Texto de leitura:
Com isso, observamos a adaptação gradual do conceito, partindo da admissão do comportamento do indivíduo controlado por um ser externo, passando para o hábito do indivíduo em seu meio de convivência, até chegar ao entendimento de ethos como formação do caráter social pela regulação da conduta individual. Por conta disso, como se verá adiante, o conceito de ethos em música atende a uma proposição pedagógica ampla.

Ethos e música

David B. Monro inicia seu livro sobre os modos na Grécia antiga com uma afirmação importante para o entendimento do papel da música naquela sociedade:

Na Grécia antiga, haviam certos tipos ou formas de música, as quais eram conhecidas por nomes de nações ou tribos (Dóricos, Jônios, Frígios, Lídios, etc.), cada uma dessas era acreditada ser capaz não somente de expressar emoções particulares, mas de agirem sobre a sensibilidade de tal maneira a exercer uma influência poderosa e específica na formação do caráter. Consequentemente, a escolha dentre essa variedade de formas musicais daquelas que deveriam ser admitidas na educação do estado era questão da mais séria preocupação. (MONRO, 2012, p.20)[4].

Constatações similares à de Monro podem ser encontradas em diversos livros sobre a música na sociedade da Grécia antiga. Este entendimento também é passível de ser inferido pela leitura de diálogos e fragmentos de textos remanescentes do período. Percebe-se, portanto, uma relação entre ethos e música de base ética que, como se verá, se desdobra para a orbe pedagógica. Na música, ethos deve ser entendido como um caráter que transmitido e moldado no ouvinte. Ethos, assim, implicava na utilização da música para a educação da alma[5] ou formação da conduta ética. Os filósofos, a partir do século V a.e.c., como Pitágoras, Platão, Aristóteles, acreditavam que a música tinha influência na alma e o poder de moldar o caráter humano por meio da identificação que o indivíduo tinha com o ethos de dada música (ANDERSON; MATHIESEN, 2016). Luis Colomer e Begoña Gil, tradutores de Aristides Quintiliano, esclarecem que “a ação direta da música sobre a alma é uma das chaves para o entendimento da concepção musical grega”. Segundo esses comentaristas, no pensamento platônico, “a alma é uma entidade intermediária entre o mundo das ideias e o mundo material” (1986, p.114, nota 3). Entretanto, como os filósofos gregos chegaram à proposição do ethos musical e sua consequentemente utilização? Como realizaram a correspondência entre as diferentes formas musicais e os respectivos ethos? Como a música pode afetar a alma e moldar o caráter? Essas questões serão retomadas a seguir nas seções sobre o ethos em Platão e Artistóteles.

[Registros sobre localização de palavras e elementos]
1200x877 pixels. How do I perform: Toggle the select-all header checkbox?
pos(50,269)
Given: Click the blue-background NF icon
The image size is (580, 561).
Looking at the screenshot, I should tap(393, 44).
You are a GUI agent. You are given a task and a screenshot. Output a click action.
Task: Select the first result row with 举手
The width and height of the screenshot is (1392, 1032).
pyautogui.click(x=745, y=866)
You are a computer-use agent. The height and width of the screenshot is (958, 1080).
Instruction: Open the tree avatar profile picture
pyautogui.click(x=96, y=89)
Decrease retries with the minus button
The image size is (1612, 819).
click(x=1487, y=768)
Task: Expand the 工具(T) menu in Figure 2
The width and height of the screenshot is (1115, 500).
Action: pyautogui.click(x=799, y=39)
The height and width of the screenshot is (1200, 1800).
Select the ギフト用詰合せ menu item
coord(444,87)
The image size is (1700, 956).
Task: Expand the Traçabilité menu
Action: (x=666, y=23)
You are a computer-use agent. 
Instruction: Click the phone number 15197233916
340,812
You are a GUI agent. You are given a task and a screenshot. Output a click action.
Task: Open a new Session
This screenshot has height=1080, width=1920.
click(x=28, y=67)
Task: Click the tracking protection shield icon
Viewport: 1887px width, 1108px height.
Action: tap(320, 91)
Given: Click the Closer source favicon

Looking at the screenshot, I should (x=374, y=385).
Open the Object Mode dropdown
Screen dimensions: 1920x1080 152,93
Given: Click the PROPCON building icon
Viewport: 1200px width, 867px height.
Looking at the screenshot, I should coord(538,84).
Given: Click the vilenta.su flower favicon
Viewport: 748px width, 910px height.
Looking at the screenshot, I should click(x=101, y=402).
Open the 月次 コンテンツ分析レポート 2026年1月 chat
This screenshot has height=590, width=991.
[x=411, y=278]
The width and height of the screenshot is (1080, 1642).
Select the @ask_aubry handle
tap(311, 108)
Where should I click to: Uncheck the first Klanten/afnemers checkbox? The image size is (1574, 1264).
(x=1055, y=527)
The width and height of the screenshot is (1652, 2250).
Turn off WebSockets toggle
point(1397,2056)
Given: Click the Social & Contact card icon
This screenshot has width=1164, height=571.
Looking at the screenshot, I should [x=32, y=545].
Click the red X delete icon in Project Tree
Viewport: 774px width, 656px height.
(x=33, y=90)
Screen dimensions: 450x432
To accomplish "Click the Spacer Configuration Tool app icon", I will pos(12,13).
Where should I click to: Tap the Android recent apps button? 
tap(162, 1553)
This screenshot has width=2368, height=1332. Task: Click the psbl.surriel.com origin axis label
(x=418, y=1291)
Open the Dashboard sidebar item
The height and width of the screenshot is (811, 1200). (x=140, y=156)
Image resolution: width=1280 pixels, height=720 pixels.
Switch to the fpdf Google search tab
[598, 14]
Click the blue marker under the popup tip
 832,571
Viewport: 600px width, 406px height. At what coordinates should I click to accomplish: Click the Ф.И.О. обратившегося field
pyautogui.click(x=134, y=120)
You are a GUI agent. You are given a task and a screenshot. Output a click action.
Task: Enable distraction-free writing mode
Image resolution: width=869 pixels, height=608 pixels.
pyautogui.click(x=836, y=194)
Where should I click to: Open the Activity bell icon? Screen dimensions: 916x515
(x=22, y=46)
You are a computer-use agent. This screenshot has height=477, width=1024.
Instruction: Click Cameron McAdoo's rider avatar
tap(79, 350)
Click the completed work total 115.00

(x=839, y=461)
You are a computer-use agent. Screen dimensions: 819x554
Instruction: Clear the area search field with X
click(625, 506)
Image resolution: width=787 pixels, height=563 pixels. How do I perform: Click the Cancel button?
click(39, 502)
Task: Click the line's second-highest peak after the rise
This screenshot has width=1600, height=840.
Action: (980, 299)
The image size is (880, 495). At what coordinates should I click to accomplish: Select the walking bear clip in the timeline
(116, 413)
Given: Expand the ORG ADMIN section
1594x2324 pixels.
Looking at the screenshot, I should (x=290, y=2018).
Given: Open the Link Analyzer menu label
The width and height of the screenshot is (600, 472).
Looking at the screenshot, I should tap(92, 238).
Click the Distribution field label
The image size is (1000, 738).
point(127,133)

Tarefas:
1. Indique se cada afirmação concorda com o texto sobre ethos e música. Responda sim ou não e cite literalmente as palavras do texto que decidem.
(a) Monro diz que as formas de música da Grécia antiga eram conhecidas por nomes de nações ou tribos.
(b) Colomer e Gil dizem que, no pensamento platônico, a alma está acima do mundo das ideias.
(c) Os filósofos a partir do século V a.e.c. acreditavam que a música podia moldar o caráter humano.
2. Dê continuidade ao texto sobre ethos e música a partir da última frase apresentada.
Não é preciso consultar os registros.

Respostas por tarefa:
1.
(a) Sim: "as quais eram conhecidas por nomes de nações ou tribos".
(b) Não: "a alma é uma entidade intermediária entre o mundo das ideias e o mundo material".
(c) Sim: "acreditavam que a música tinha influência na alma e o poder de moldar o caráter humano".

2.
De acordo com Anderson e Mathiesen (2016), data do início do século V a.e.c. a primeira descrição do poder do ethos na música. Esse ponto de vista tem uma relação estreita com o pensamento da escola pitagórica. A ideia principal é de que a música por meio de manipulação numérica e da relação proporcional entre os sons poderia afetar a alma e o caráter. Desse pensamento surgiram dois segmentos: 1) a utilização abstrata de relações harmônicas e valores cósmicos (obviamente, procedente da proposição de Pitágoras que por meio de seus experimentos com o monocórdio concebeu a unidade entre o número, a alma e o cosmos[6]) e 2) a expressão do belo e das sensações que a música poderia propiciar. Esse posicionamento foi advogado, entre outros, por Damon, filósofo da escola pitagórica (ANDERSON; MATHIESEN, 2016). Colomer e Gil, ao comentarem a passagem de Quintiliano na qual o mesmo discorre sobre o efeito da música na alma, também atestam a precedência histórica a Damon. Segundo esse comentadores, “a aplicação concreta dos diferentes tipos de música para a formação e correção do ethos anímico parece dever-se a Damón (v a.C)” (1986, p.114, nota 2).

A utilização abstrata de relações harmônicas e valores cósmicos parte do pressuposto de que os números estão intimamente ligados à realidade e, na força da harmonia, os elementos do cosmos estão dispostos de forma a permitir que o homem tome posse da realidade, ou seja, compreenda o mundo a partir de seu intelecto. O entendimento da existência de sensações passíveis de transmissão na e pela música implica que a alma é afetada favorável ou desfavoravelmente pela atividade musical. Recai, ainda, sobre o processo musical o trabalho com o ritmo e, conforme Anderson e Mathiesen (2016), Damon foi o primeiro a aplicar valor moral aos ritmos utilizados.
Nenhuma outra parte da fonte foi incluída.